John L. "Honest John" Turpin, Tom's father, was a freed slave who had become a political insider during this time, allowing for the Turpin's to uphold a steady financial life and relocate to St. Louis where their legacy of saloon-keeping had begun. In 1885, with the help of young Tom & his older brother Charles Turpin, John opened the Silver Dollar Saloon at 425 South 12th Street, which stayed in business for nearly 20 years, only to be razed for municipal expansion to accommodate the 1904 Lewis and Clark Exposition.
While Tom was found to be a gifted pianist in his teens, he only saw it as a means to an end, preferring the ability to make money playing while pursuing other ventures. One of these has long considered to have been a failed investment with Charles in the Big Onion mine in Searchlight, Nevada (which Scott Joplin would later name a piano rag for) in the mid to late 1880s. It was reported that Charles stayed in the area for a while, even spending some time in Mexico where he eventually pawned most of his belongings to survive with Tom not leaving much information about his time on the prairies of the West.

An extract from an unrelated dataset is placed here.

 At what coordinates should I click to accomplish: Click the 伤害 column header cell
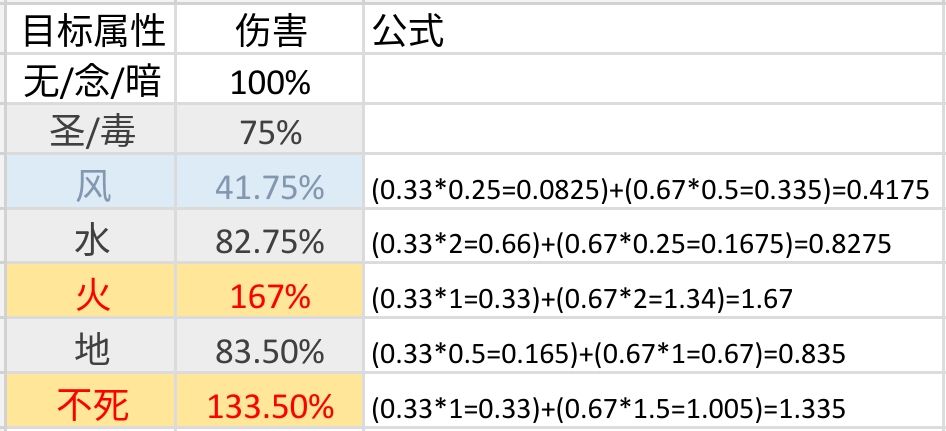pyautogui.click(x=270, y=32)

By 1892 both brothers were back in St. Louis living at 9 Targee Street, yet it may have been a little sooner for Tom as there is an indication he was briefly married at this time with one child, Thomas Jackson Turpin, who died in May 1892 at barely a year old. Whether he was the offspring of Tom or Charles is uncertain, but given the name it was likely Tom. The child's mother, Julie Anna Turpin died in July, 1893 at age 20 with no record of marriage or birth found to solidify who she was married to, but the address for both deaths was the same one that the Turpin brothers were listed at. By the 1894 directories, Tom was shown as a restaurant worker & bartender along with Charles, continuing to work with his father at the Silver Dollar, and also at The Castle run by Babe Connors. With his time spend around the saloons, Turpin continued to play and write with the new syncopated sensation that had slowly crept it's way throughout America, eventually becoming not only the first black composer with a published rag, the but the first published St. Louis ragtime composer as well. He was already writing and playing ragtime, according to legitimate sources, as early as 1892 with his "Harlem Rag" (1897) appearing in several editions, with sales from the piece providing him the capital to follow his own dream.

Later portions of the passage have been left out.